If I was sitting in a restaurant and a friend rushed in and said, “Hey, Brad Pitt is standing in front of a store across the street, do you want to go look?”, I would have to say, no thank you.

I like Brad Pitt. He’s been in some incredible movies, Fight Club and 12 Monkeys among my favorites. But I’m not going to get up and walk across the street just to look at him in person.

And if my friend said, “Guess who’s with him? Tom Brady! Want to go see?”, I would again decline the invitation.

I like Tom Brady. He’s probably the greatest quarterback of all time, inflated footballs or not. But I’m not getting up to take a peek at him in person either.

Even if my friend pressed on and said, “You’ll never believe who’s with the two of them. It’s Bernie Sanders. Come on, let’s go!”

I like Bernie Sanders. I wouldn’t vote for him, but I admire his spunk considering he is older than the Mayflower. But still, I’m not getting up.

Finally, if my friend, by now feeling a little dejected, said, “Oh, and by the way, there’s a topless woman with them,” I would immediately jump up and say, “What the hell are we waiting for? Let’s go look.”

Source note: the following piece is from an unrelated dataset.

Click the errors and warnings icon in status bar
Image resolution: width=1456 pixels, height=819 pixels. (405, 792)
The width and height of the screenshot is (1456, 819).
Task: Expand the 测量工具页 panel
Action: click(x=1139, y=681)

Before you judge me, if the mysterious interest on the part of men in looking at topless women was not universal, there would not be one million guys a day frequenting this country’s 2,500 gentlemen’s clubs. And let’s not forget the popularity of topless beaches, or the fact that just about every major company, from soft drink manufacturers to cruise ship lines, use bouncing boobs and cleavage to sell their products through TV and print ads.

Being more interested in seeing a set of bare breasts than in seeing one of the world’s greatest actors, or one of the world’s greatest athletes, or one of the world’s most recognized politicians, may seem a bit unreasonable, but, hey, that’s just how most guys are.

Which is why when I saw the news article last week about 126 people, mostly guys, being arrested at “Go Topless Jeep Weekend” on Crystal Beach on the Bolivar Peninsula near Galveston, Texas, I was very surprised.

Apparently the tops of jeeps and pickup trucks are not the only tops that come off as hundreds of jeeps and convertibles and trucks ride up and down the beach for that entire weekend. Think Spring Break or Bourbon Street on parade on wheels. Don’t like the current view? Wait a second, and another vehicle full of hotties will roll on by.

So, you have a beautiful sunny day, the ocean waves crashing, lots of inexpensive beer bought at a store and not a nightclub, and a fair share of young women riding in jeeps and flashing their bare breasts for all the world to see.

What a great weekend.

No cover charge to see those breasts.

No dancer tips needed to see those breasts.

No VIP or champagne room fees to see those breasts.

All for free.

And what do those young men—several hundred of them—do?

They get into fist fights fights with each other.

Six people are hospitalized.

And 126 of them are carted off to jail.

Where there is no free breast gazing.

Or Brad Pitt. Or Tom Brady. Or Bernie Sanders.

Police say they responded to almost 600 calls for service over the Go Topless Jeep Weekend, with arrests for everything from fighting to drug possession to underage drinking to public intoxication. More than 50 sheriff’s office employees worked overtime on the Saturday of that weekend.

On YouTube, there are a dozen videoclips of young men fighting. Guys are smacking each other as Jeeps and pickup trucks slowly roll by filled with young, attractive and scantily clad women (the pic with this article is a screenshot from WTVD).

Needless to say, somebody’s priorities were a bit mixed up.

Over 19,000 residents in the area have now signed a petition to ban the Go Topless Jeep Weekend. Said one resident, “I was at this event and was embarrassed that I was even there. I’ve never see so many idiots in one place. Never again.”

It’s interesting that that person did not complain about topless women.

He was complaining about the “idiots” who were not paying attention to the topless women.